## WHAT IS NEEDED
Please repeat the data exactly, leaving nothing out.

## INFORMATION SUPPLIED
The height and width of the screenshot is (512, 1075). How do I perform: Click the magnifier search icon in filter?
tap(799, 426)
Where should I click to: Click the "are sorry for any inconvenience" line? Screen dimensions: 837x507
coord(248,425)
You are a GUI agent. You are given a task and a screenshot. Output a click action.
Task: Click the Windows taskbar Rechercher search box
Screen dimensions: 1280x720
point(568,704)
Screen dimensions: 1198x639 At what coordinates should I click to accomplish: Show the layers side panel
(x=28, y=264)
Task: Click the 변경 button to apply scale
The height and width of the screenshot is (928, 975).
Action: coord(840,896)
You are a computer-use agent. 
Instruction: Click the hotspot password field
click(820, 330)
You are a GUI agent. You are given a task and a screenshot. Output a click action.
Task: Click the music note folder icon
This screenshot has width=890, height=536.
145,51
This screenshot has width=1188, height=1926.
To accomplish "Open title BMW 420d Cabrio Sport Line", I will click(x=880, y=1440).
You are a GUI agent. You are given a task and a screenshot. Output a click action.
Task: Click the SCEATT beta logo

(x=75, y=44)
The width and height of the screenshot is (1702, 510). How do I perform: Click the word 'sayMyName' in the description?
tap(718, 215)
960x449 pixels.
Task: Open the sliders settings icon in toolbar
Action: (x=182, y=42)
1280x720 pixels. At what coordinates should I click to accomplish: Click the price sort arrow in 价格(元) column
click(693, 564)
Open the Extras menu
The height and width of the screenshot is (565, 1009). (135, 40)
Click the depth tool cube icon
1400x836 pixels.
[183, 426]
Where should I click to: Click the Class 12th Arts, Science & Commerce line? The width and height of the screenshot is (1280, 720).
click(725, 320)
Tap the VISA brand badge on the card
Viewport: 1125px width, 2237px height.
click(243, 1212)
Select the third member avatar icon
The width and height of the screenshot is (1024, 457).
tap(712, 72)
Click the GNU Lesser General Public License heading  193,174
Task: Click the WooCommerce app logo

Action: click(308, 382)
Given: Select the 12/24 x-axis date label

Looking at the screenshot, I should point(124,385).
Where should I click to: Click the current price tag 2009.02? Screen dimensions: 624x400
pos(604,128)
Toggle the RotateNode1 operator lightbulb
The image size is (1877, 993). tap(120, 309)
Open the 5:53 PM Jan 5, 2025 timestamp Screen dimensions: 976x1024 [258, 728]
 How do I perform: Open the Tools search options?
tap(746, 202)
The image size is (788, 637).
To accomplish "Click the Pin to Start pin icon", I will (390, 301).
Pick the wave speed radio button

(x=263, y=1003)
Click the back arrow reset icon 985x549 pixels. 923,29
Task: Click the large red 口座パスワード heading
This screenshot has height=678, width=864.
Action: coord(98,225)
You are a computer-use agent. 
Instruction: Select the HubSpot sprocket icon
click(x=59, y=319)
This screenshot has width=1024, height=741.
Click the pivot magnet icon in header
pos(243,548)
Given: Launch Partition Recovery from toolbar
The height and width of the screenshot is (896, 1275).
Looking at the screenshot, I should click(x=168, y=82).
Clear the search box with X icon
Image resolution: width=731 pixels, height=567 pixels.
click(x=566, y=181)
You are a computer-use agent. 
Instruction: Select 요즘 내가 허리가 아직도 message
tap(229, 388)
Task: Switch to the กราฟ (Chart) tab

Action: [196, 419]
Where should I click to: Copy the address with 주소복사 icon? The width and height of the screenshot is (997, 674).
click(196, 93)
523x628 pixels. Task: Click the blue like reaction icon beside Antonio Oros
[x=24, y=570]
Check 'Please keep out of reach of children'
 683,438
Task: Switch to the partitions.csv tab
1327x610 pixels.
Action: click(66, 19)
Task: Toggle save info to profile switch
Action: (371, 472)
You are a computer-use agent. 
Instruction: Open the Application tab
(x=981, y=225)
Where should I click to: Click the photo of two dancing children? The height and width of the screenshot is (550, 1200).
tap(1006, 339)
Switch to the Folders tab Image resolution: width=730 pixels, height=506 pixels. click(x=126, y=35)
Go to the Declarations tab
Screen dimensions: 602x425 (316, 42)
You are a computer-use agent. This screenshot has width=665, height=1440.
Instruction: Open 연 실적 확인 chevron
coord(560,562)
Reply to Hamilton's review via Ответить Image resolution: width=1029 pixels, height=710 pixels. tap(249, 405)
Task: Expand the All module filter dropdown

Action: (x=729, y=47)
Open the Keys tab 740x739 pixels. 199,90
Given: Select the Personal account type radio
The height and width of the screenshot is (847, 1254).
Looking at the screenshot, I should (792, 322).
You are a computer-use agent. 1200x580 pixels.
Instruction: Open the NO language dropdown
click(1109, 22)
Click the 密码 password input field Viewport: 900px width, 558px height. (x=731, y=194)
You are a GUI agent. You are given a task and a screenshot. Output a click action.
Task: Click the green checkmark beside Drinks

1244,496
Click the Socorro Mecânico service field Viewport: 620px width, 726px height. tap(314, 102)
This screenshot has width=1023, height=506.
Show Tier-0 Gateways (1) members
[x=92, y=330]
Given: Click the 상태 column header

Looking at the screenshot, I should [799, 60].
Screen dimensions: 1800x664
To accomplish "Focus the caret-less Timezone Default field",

## RESULT
The height and width of the screenshot is (512, 1075). How do I perform: Click the magnifier search icon in filter?
tap(799, 426)
Where should I click to: Click the "are sorry for any inconvenience" line? Screen dimensions: 837x507
coord(248,425)
You are a GUI agent. You are given a task and a screenshot. Output a click action.
Task: Click the Windows taskbar Rechercher search box
Screen dimensions: 1280x720
point(568,704)
Screen dimensions: 1198x639 At what coordinates should I click to accomplish: Show the layers side panel
(x=28, y=264)
Task: Click the 변경 button to apply scale
The height and width of the screenshot is (928, 975).
Action: coord(840,896)
You are a computer-use agent. 
Instruction: Click the hotspot password field
click(820, 330)
You are a GUI agent. You are given a task and a screenshot. Output a click action.
Task: Click the music note folder icon
This screenshot has width=890, height=536.
145,51
This screenshot has width=1188, height=1926.
To accomplish "Open title BMW 420d Cabrio Sport Line", I will click(x=880, y=1440).
You are a GUI agent. You are given a task and a screenshot. Output a click action.
Task: Click the SCEATT beta logo

(x=75, y=44)
The width and height of the screenshot is (1702, 510). How do I perform: Click the word 'sayMyName' in the description?
tap(718, 215)
960x449 pixels.
Task: Open the sliders settings icon in toolbar
Action: (x=182, y=42)
1280x720 pixels. At what coordinates should I click to accomplish: Click the price sort arrow in 价格(元) column
click(693, 564)
Open the Extras menu
The height and width of the screenshot is (565, 1009). (135, 40)
Click the depth tool cube icon
1400x836 pixels.
[183, 426]
Where should I click to: Click the Class 12th Arts, Science & Commerce line? The width and height of the screenshot is (1280, 720).
click(725, 320)
Tap the VISA brand badge on the card
Viewport: 1125px width, 2237px height.
click(243, 1212)
Select the third member avatar icon
The width and height of the screenshot is (1024, 457).
tap(712, 72)
Click the GNU Lesser General Public License heading  193,174
Task: Click the WooCommerce app logo

Action: click(308, 382)
Given: Select the 12/24 x-axis date label

Looking at the screenshot, I should point(124,385).
Where should I click to: Click the current price tag 2009.02? Screen dimensions: 624x400
pos(604,128)
Toggle the RotateNode1 operator lightbulb
The image size is (1877, 993). tap(120, 309)
Open the 5:53 PM Jan 5, 2025 timestamp Screen dimensions: 976x1024 [258, 728]
 How do I perform: Open the Tools search options?
tap(746, 202)
The image size is (788, 637).
To accomplish "Click the Pin to Start pin icon", I will (390, 301).
Pick the wave speed radio button

(x=263, y=1003)
Click the back arrow reset icon 985x549 pixels. 923,29
Task: Click the large red 口座パスワード heading
This screenshot has height=678, width=864.
Action: coord(98,225)
You are a computer-use agent. 
Instruction: Select the HubSpot sprocket icon
click(x=59, y=319)
This screenshot has width=1024, height=741.
Click the pivot magnet icon in header
pos(243,548)
Given: Launch Partition Recovery from toolbar
The height and width of the screenshot is (896, 1275).
Looking at the screenshot, I should click(x=168, y=82).
Clear the search box with X icon
Image resolution: width=731 pixels, height=567 pixels.
click(x=566, y=181)
You are a computer-use agent. 
Instruction: Select 요즘 내가 허리가 아직도 message
tap(229, 388)
Task: Switch to the กราฟ (Chart) tab

Action: [196, 419]
Where should I click to: Copy the address with 주소복사 icon? The width and height of the screenshot is (997, 674).
click(196, 93)
523x628 pixels. Task: Click the blue like reaction icon beside Antonio Oros
[x=24, y=570]
Check 'Please keep out of reach of children'
 683,438
Task: Switch to the partitions.csv tab
1327x610 pixels.
Action: click(66, 19)
Task: Toggle save info to profile switch
Action: (371, 472)
You are a computer-use agent. 
Instruction: Open the Application tab
(x=981, y=225)
Where should I click to: Click the photo of two dancing children? The height and width of the screenshot is (550, 1200).
tap(1006, 339)
Switch to the Folders tab Image resolution: width=730 pixels, height=506 pixels. click(x=126, y=35)
Go to the Declarations tab
Screen dimensions: 602x425 (316, 42)
You are a computer-use agent. This screenshot has width=665, height=1440.
Instruction: Open 연 실적 확인 chevron
coord(560,562)
Reply to Hamilton's review via Ответить Image resolution: width=1029 pixels, height=710 pixels. tap(249, 405)
Task: Expand the All module filter dropdown

Action: (x=729, y=47)
Open the Keys tab 740x739 pixels. 199,90
Given: Select the Personal account type radio
The height and width of the screenshot is (847, 1254).
Looking at the screenshot, I should (792, 322).
You are a computer-use agent. 1200x580 pixels.
Instruction: Open the NO language dropdown
click(1109, 22)
Click the 密码 password input field Viewport: 900px width, 558px height. (x=731, y=194)
You are a GUI agent. You are given a task and a screenshot. Output a click action.
Task: Click the green checkmark beside Drinks

1244,496
Click the Socorro Mecânico service field Viewport: 620px width, 726px height. tap(314, 102)
This screenshot has width=1023, height=506.
Show Tier-0 Gateways (1) members
[x=92, y=330]
Given: Click the 상태 column header

Looking at the screenshot, I should [799, 60].
Screen dimensions: 1800x664
To accomplish "Focus the caret-less Timezone Default field",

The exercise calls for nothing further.